Fireworks and balloons will jointly welcome the New Year as people send their wishes for 2020.

Those who did not attend the concert can still join the celebration.

Under the baton of Chung Chi-yong, music director and chief conductor of the Korean Symphony Orchestra, the concert starts with Weber's “Aufforderung zum Tanz, Op.65.”

Pianists Cho Jae-hyuck and Park Jong-hoon will perform Poulenc's “Concerto for 2 pianos in D minor” with the Korean Symphony Orchestra.

After the intermission, the second part of the concert will begin with the overture of Verdi's opera “La Forza del Destino,” followed by beloved arias performed by tenor Chung Ho-yoon and soprano Hwang Su-mi.

The two stellar opera singers will perform representative opera numbers, such as “Si, mi chiamano Mimi” and “Che gelida manina,” from Puccini's opera La Boheme and “La donna mobile” from Verdi's Rigoletto.

Lotte Concert Hall presents its year-end concert at 8 p.m. on Dec. 31. Courtesy of Lotte Concert Hall

Lotte Concert Hall, another major classical music venue in Seoul, also presents its year-end concert on the night of Dec. 31. The 100-minute concert starts at 8 p.m. on the last day of the year.

Audience members will have an opportunity to write a postcard, which will be provided at the lobby of the concert hall; to be sent a year later ― on the last day of 2020 ― to the addresses written on the submitted postcards.

Program-wise, the concert will be hosted by Kai, a well-known musical actor, and will begin with DITTO Orchestra playing Berlioz' Overture from “The Carnival of Rome, Op. 9,” as 2019 was the French composer's 150th anniversary year of his death back in 1869.

Violinist Kim Bomsori will perform Wieniawski's “Violin Concerto No.2 in D minor, Op. 22.”

After the intermission, the second part of the concert will begin with organist Choi Ku-mi, the winner of the first prize at the prestigious Saint Albans Competition in the U.K. this year, performing the final movement of Saint-Saens' “Symphony No. 3 in C minor, op. 78 Organ” to audiences.

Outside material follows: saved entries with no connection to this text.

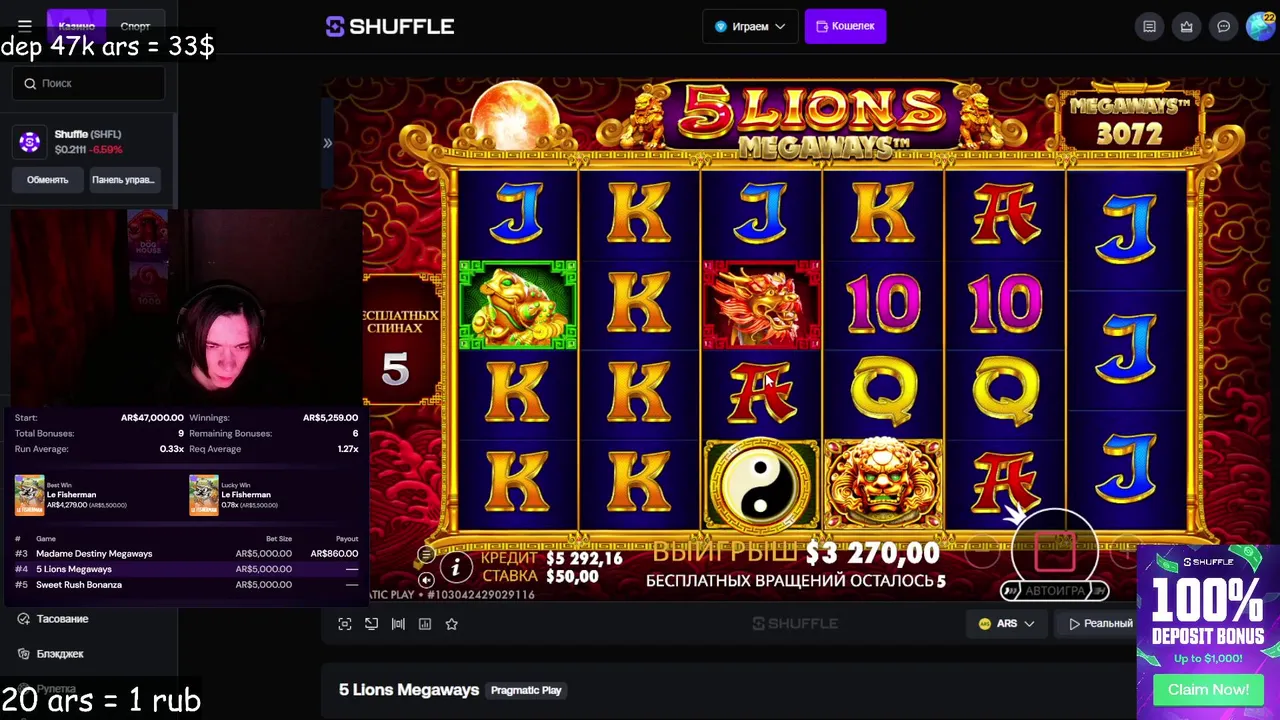Toggle Реальный play mode
This screenshot has width=1280, height=720.
point(1100,624)
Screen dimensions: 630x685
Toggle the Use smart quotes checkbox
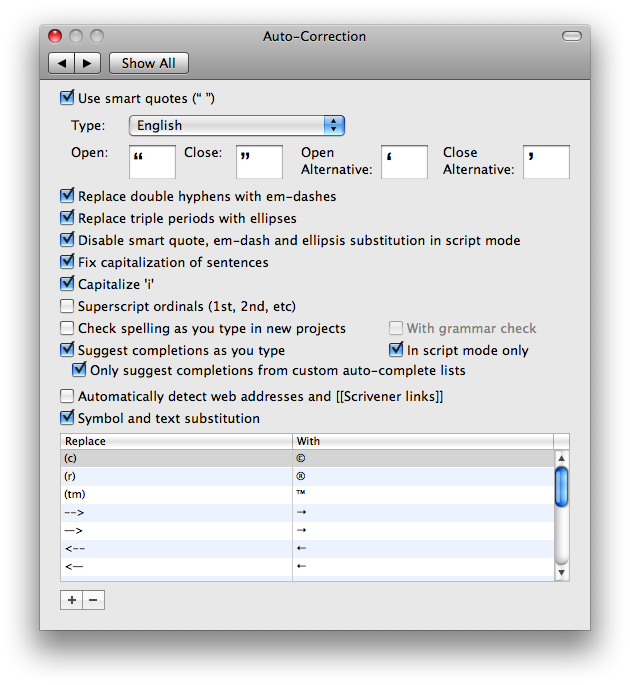(68, 98)
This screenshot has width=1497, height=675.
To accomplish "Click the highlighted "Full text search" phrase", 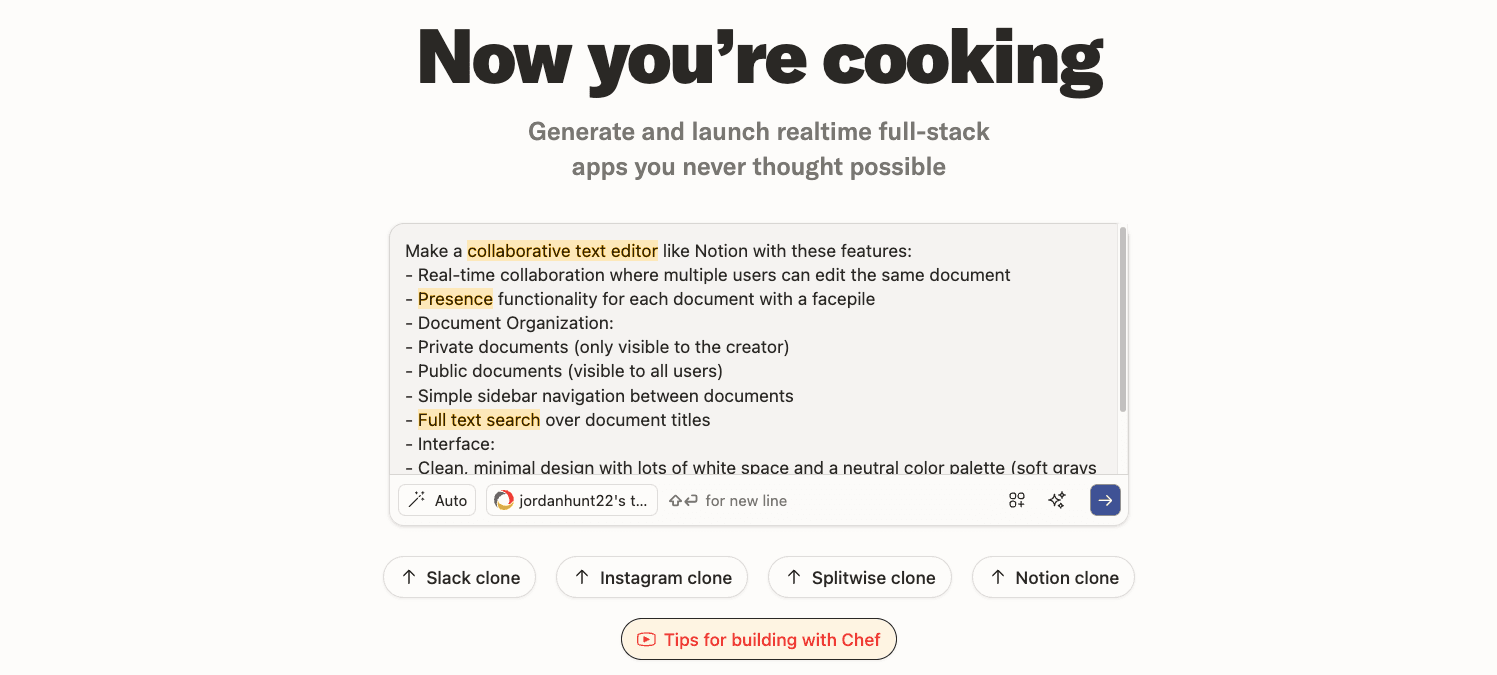I will tap(479, 420).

Choi will present Lotte Concert Hall's iconic Rieger pipe organ's solemn and deep sounds of grandeur to audiences.

Following on, soprano Im Sun-hae will perform Handel's most loved and well-known aria “Lascia ch'io pianga' from opera “Rinaldo.” She will sing two other opera pieces.

Kai, the host MC of the concert and musical actor, will perform famous musical number “This is the moment” from musical “Jekyll and Hyde.”

The concert ends with the final movement of Beethoven's “Symphony No. 7, Op. 92,” commemorating Beethoven's 200th birth anniversary that falls on the next year.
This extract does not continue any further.